(Beginning of The data)

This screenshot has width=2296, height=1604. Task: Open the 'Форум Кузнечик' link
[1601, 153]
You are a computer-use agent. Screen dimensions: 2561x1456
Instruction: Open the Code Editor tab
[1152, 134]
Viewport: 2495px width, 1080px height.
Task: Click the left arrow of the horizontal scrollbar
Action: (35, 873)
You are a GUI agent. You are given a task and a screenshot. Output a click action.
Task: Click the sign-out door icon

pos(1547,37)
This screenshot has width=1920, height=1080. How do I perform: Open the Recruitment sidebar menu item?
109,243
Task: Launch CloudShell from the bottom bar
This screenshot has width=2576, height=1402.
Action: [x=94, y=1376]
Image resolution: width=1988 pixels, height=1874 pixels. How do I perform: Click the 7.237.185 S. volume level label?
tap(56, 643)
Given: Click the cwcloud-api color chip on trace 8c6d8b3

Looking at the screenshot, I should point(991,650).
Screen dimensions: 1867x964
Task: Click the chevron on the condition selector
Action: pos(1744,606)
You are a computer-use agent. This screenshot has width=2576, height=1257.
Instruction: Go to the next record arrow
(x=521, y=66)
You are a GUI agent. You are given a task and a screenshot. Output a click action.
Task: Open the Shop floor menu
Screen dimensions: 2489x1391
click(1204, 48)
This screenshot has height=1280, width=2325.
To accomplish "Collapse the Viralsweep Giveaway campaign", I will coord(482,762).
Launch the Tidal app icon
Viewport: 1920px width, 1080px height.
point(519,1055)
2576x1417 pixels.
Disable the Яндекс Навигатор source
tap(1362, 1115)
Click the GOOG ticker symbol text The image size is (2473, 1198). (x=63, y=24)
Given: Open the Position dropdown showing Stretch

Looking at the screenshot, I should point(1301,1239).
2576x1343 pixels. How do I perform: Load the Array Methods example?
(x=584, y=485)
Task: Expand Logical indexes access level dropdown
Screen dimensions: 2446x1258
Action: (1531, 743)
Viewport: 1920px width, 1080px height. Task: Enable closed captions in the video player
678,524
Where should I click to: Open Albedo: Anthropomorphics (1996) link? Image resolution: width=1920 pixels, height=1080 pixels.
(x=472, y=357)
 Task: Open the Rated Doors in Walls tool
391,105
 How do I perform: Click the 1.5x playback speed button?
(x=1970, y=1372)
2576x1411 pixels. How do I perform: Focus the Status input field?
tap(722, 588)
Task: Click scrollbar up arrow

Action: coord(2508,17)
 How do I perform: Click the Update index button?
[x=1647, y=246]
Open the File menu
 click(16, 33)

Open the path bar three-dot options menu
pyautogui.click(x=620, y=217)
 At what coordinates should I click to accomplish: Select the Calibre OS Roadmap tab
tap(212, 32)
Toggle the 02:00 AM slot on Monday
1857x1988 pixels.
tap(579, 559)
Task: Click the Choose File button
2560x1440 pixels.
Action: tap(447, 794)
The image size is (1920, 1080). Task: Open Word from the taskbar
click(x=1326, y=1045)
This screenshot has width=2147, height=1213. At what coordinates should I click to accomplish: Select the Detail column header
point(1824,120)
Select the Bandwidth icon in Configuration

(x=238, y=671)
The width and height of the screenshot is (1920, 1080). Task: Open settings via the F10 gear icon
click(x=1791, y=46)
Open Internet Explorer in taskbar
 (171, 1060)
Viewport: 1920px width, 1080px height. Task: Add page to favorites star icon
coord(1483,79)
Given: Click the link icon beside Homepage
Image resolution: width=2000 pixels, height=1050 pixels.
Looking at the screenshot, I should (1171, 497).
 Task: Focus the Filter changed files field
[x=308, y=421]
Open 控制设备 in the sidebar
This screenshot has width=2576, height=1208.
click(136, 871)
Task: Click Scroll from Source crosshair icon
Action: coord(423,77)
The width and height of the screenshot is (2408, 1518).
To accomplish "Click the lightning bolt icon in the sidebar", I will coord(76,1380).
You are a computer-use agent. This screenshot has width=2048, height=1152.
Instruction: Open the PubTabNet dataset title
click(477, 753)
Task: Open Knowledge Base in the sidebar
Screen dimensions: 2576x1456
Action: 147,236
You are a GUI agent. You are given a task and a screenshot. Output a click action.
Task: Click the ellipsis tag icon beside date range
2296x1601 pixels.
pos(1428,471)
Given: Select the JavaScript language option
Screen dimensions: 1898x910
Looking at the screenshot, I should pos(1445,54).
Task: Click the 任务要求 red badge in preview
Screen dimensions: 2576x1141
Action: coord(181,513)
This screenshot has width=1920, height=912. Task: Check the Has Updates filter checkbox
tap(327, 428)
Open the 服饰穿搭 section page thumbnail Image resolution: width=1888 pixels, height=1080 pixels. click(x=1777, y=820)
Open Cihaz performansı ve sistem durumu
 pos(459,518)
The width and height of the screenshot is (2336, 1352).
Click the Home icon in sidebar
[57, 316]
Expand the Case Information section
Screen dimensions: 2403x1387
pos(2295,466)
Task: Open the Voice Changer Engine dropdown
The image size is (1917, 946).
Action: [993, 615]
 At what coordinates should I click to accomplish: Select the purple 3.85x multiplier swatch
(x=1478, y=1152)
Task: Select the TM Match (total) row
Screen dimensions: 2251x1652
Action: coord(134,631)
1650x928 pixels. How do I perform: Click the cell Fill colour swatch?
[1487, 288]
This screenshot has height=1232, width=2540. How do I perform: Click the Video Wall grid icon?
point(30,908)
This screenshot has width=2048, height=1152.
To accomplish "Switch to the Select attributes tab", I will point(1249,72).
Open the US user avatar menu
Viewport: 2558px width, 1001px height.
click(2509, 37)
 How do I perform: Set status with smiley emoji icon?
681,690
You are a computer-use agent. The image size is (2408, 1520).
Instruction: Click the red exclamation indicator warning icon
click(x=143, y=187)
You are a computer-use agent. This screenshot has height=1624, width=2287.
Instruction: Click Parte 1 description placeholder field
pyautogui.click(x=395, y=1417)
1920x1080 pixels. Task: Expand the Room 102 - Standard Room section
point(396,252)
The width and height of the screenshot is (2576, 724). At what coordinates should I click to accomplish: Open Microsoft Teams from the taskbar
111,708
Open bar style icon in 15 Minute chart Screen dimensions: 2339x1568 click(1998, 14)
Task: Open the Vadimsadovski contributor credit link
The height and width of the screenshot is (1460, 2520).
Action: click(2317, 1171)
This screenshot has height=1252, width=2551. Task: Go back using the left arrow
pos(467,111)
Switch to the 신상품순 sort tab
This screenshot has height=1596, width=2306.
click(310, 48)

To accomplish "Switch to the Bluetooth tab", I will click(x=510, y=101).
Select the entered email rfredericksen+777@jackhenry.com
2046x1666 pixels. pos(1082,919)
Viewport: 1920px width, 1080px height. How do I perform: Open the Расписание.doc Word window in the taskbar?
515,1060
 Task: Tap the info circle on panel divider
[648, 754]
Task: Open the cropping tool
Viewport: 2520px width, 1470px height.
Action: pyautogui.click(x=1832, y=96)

(End of The data)

--- What you should do ---
Reproduce the records above exactly, from the first line to the line that holds "You are a computer-use agent. Screen", inclusive, and omit everything after it.

--- Output below ---
This screenshot has width=2296, height=1604. Task: Open the 'Форум Кузнечик' link
[1601, 153]
You are a computer-use agent. Screen dimensions: 2561x1456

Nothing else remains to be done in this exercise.